### TAREA ESCRITA 1
Según el texto sobre la biblioteca y los videojuegos, ¿qué se ha instalado en la sección infantil de la biblioteca municipal?
### TAREA ESCRITA 2
Indica si cada afirmación concuerda con el texto sobre la biblioteca y los videojuegos, y cita las palabras que lo deciden: (a) La sección infantil está casi siempre llena de niños. (b) Los políticos de cualquier partido anuncian el incremento de ordenadores en las aulas. (c) Los niños suelen estar agrupados en pelotones de cuatro o cinco.
### TAREA ESCRITA 3
Reproduce tal cual el fragmento del texto sobre la biblioteca y los videojuegos que empieza en "Todos los políticos, de" y termina en "alejados para siempre.", ambas palabras incluidas.

╭─ TEXTO EXTRAÍDO

El mundo es un videojuego

En la biblioteca municipal de mi ciudad hay una sección infantil, a la que yo iba a leer mis primeros cuentos del pato Donald y mis primeros libros de Los Cinco. Cuando paso por delante de dicha sala suelo echar un nostágico vistazo. Alguna vez se ve a un chicuelo ojeando un libro o, sobre todo, haciendo un puzzle, pero casi siempre la encuentro tristemente vacía. Pero desde hace unos meses empecé a observar, con agrado, la presencia de algunos niños. Su creciente número y el hecho de encontrarse generalmente agrupados en pelotones de cuatro o cinco despertó mi curiosidad; asomé la nariz por la puerta y no tardé ni dos segundos en comprender el motivo de la inesperada afluencia de infantería: han instalado ordenadores. 

 

Los niños han empezado a ir a la biblioteca no para leer Miguel Strogoff o La isla del tesoro, sino para darle al videojuego. Si ya antes era difícil, debido a la omnipotencia de la televisión y la extirpación de la formación en las escuelas, ahora está garantizado que jamás leerán un libro, pues el atractivo de matar marcianitos es mucho más inmediato y contagioso.

 

Todos los políticos, de no importa qué partido, anuncian alegres el incremento de ordenadores en las aulas, con lo que creen que aumentará la cultura y mejorará la formación de los alumnos; en navegar por Internet y descargar todo tipo de tonterías de las que se cansarán a los pocos meses, sin duda, pero de todo lo que se encuentra en el papel impreso quedarán alejados para siempre.

 

Ahora también está de moda anunciar a bombo y platillo que al valle y la aldea más apartadas han llegado las nuevas tecnologías y que sus habitantes ya pueden disfrutar de Internet de banda ancha. Qué bien. Por fin llegó la cultura hasta nuestras más remotas montañas. A lomos de Internet entrará en los hogares de nuestros paisanos el conocimiento que nunca antes pudo llegarles porque no estaban conectados a la red de redes.

╰─
╭─ DATOS DISPONIBLES

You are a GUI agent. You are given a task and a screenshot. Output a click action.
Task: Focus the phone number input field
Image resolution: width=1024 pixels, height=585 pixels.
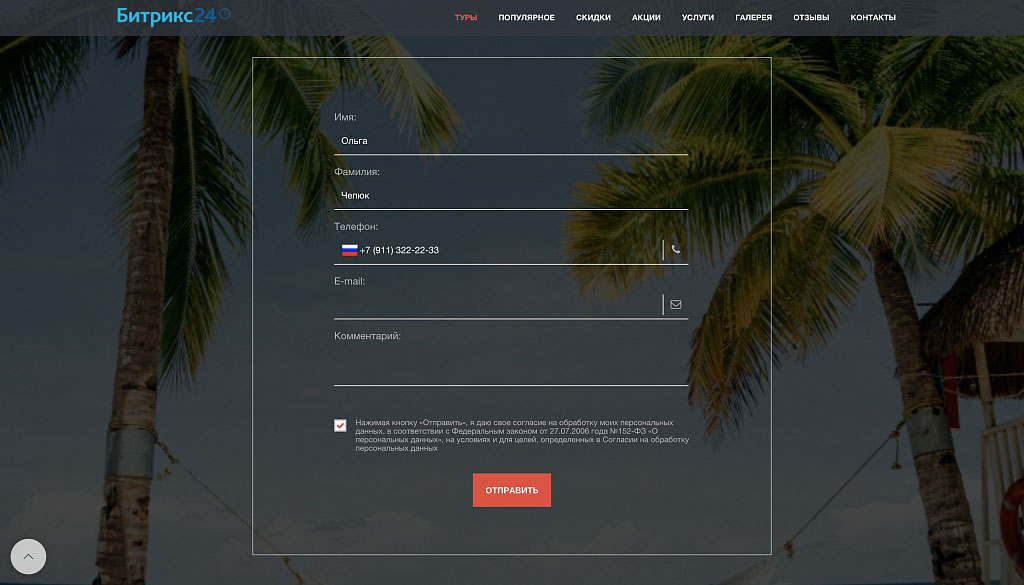click(500, 250)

╰─

### RESULTADO 1
Ordenadores.

### RESULTADO 2
(a) No: «casi siempre la encuentro tristemente vacía».
(b) Sí: «Todos los políticos, de no importa qué partido, anuncian alegres el incremento de ordenadores en las aulas».
(c) Sí: «encontrarse generalmente agrupados en pelotones de cuatro o cinco».

### RESULTADO 3
Todos los políticos, de no importa qué partido, anuncian alegres el incremento de ordenadores en las aulas, con lo que creen que aumentará la cultura y mejorará la formación de los alumnos; en navegar por Internet y descargar todo tipo de tonterías de las que se cansarán a los pocos meses, sin duda, pero de todo lo que se encuentra en el papel impreso quedarán alejados para siempre.